FRISCO, Texas — A North Texas stalking case that stretched across four years ended this month with a 20-year prison sentence for Robert Carroll Bevers, following a Collin County jury’s guilty verdict and a judge’s decision to impose the maximum term. The victim, Peyton Mabry, said the conduct began with gifts at her family’s door and escalated into explicit threats after a civil order was overturned.
Prosecutors emphasized the investigation’s digital backbone and the legal turns that kept the case alive. The Fifth Court of Appeals reversed a lifetime protective order in February, a ruling that reset the civil posture but did not slow the criminal probe. Frisco police, working with the district attorney’s office, built a timeline from home surveillance clips, social media records and phone data. Authorities said the package drops and drive-bys of 2021 and 2022 gave way to hundreds of messages in 2024, which jurors heard as part of a pattern. The court then weighed prior history to raise the punishment range to 20 years, which the judge adopted.
The chronology began June 1, 2021, when a gift appeared on the Mabry porch. More items followed, including a bouquet left overnight on Valentine’s Day. Cameras captured a car circling the block, sometimes repeatedly, according to evidence summaries. Mabry’s family pursued a protective order after the defendant knocked on their door; when that order was set aside on appeal, the contact returned in greater volume. “Hand delivered a gift in the middle of the night and totally changed my world forever,” Mabry said of the first delivery, describing a shift to vigilance that touched every errand and routine.
Detectives said they obtained warrants to preserve messages from accounts they tied to Bevers and to identify additional accounts that mirrored the same language. Investigators also pulled location data that placed a phone associated with the defendant near the neighborhood at odd hours. Evidence presented in court included communications that witnesses described as vulgar, racist and sexually explicit. Other women testified they had never met Bevers but experienced similar contact, which prosecutors used to argue a serial pattern. The jury returned a guilty verdict and the judge added a $10,000 fine to the sentence. “This maximum sentence is due in no small part to the victim’s bravery and tenacity,” District Attorney Greg Willis said in a statement after the ruling.
Context around the case fueled public interest. Texas statutes classify stalking as a third-degree felony on a first conviction, with a punishment range of two to 10 years, but prior convictions and enhancements can raise the ceiling to 20. Prosecutors said that applied in this prosecution.

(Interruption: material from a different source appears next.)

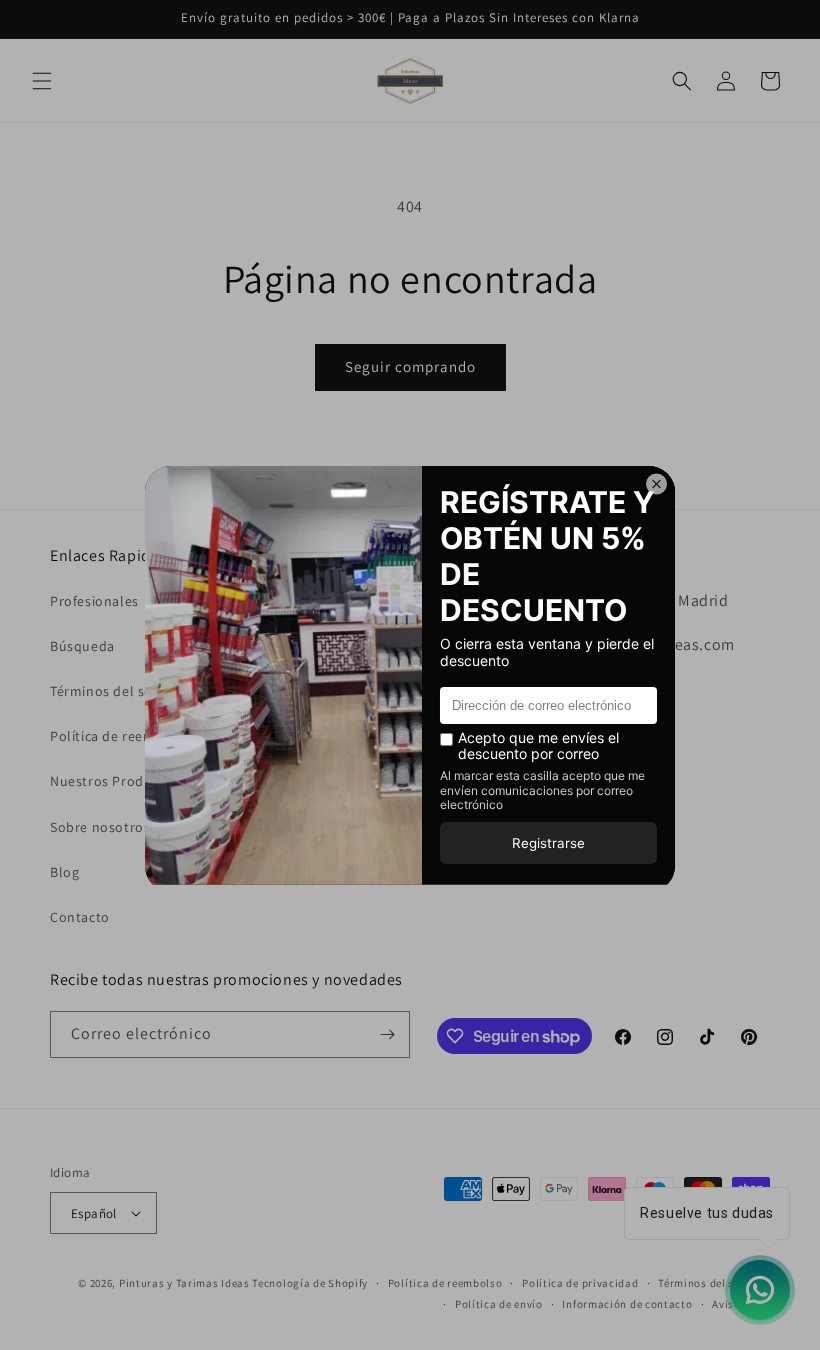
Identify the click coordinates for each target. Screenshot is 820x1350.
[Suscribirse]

The sentence drew notice as an example of courts applying the top of the range for stalking, which legal analysts say is still uncommon. Records and news accounts also noted a family history: Bevers’s father is serving a life sentence in a separate stalking and sexual assault case. The judge instructed jurors to focus on the charged conduct. Advocates said the prosecution underscored how online tools and surveillance footage can blend to show a pattern that meets the statutory definition of stalking.

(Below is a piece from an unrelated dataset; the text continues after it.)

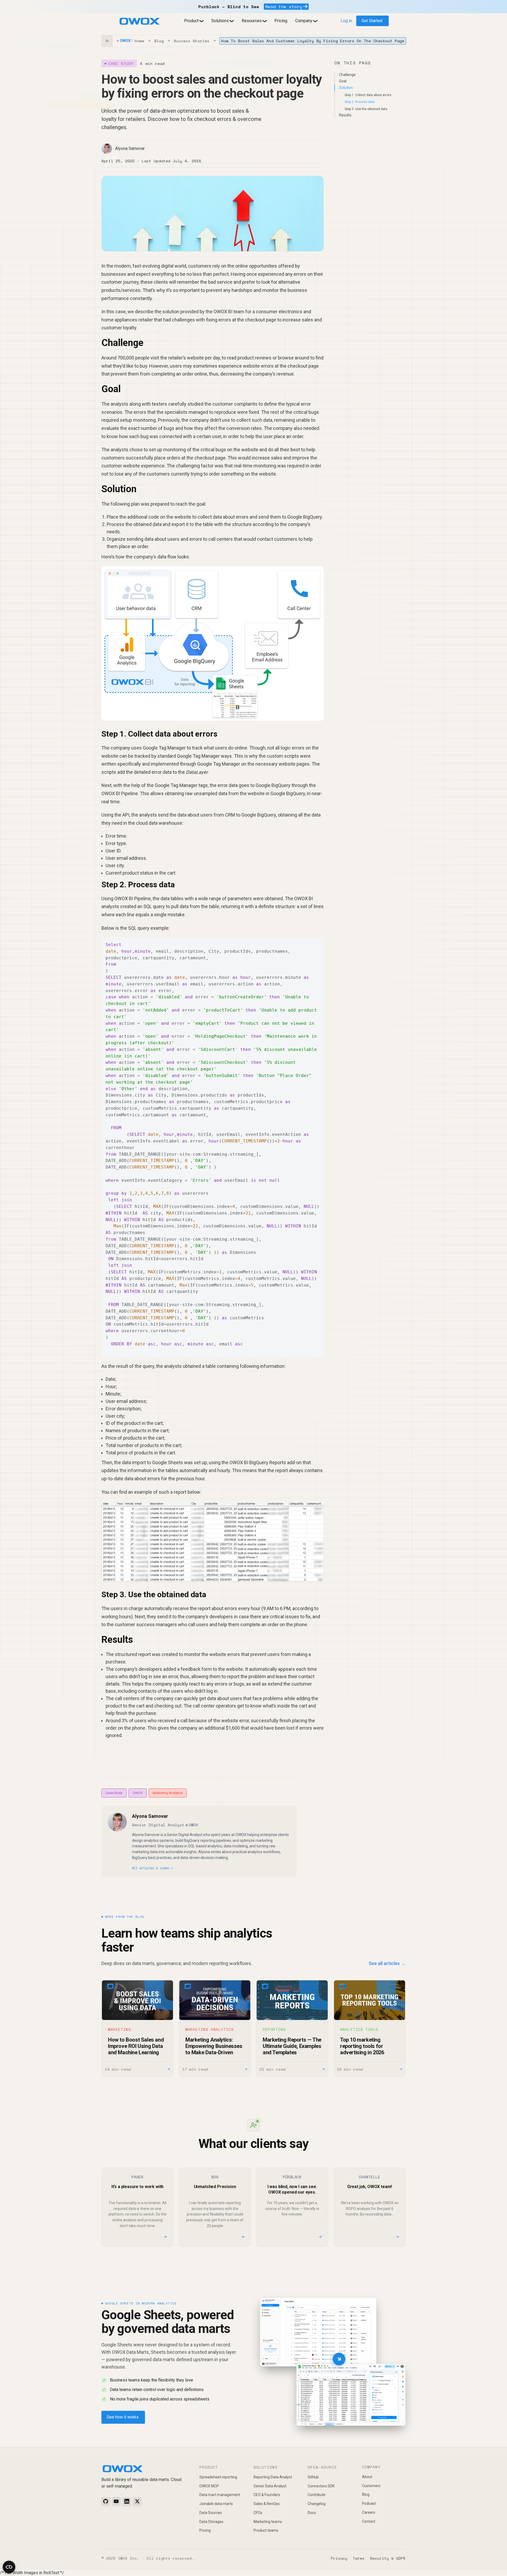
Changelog (317, 2504)
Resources (252, 20)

On procedure, the defense can appeal the conviction to the Fifth Court of Appeals in Dallas, the same court that addressed the protective order earlier this year. If an appeal is filed, the court reporter will prepare transcripts and exhibits for a three-justice panel. The parole board will later determine when, and under what conditions, to consider Bevers for supervised release. Under Texas rules, eligibility can arrive well before the full sentence is served, though the board weighs victim statements and offense details. Prosecutors said they will notify the victim of any parole setting and will continue coordinating with Frisco police on any post-conviction developments.

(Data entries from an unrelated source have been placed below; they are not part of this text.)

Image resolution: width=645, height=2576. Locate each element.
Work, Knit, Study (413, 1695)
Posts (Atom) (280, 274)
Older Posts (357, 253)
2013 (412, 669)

The scene beyond the filings tells how the case reverberated. Neighbors recalled patrol cars slowing down by the house and a sense that a quiet block had eyes on it at night. A witness who testified said she asked jurors to consider the maximum so the women involved could “finally breathe.” Mabry, now 28, said she is rebuilding and hopes her testimony helps others understand what stalking looks like as it evolves from small gestures to relentless contact. “They did their part,” she said of the jury and police. “It’s changed how I walk through the world.”
The case stands at sentencing, with any notice of appeal expected next and parole milestones several years away. Court officials said the docket will reflect filings as they arrive and that the parties will be notified when the appellate record is complete.
Author note: Last updated November 23, 2025.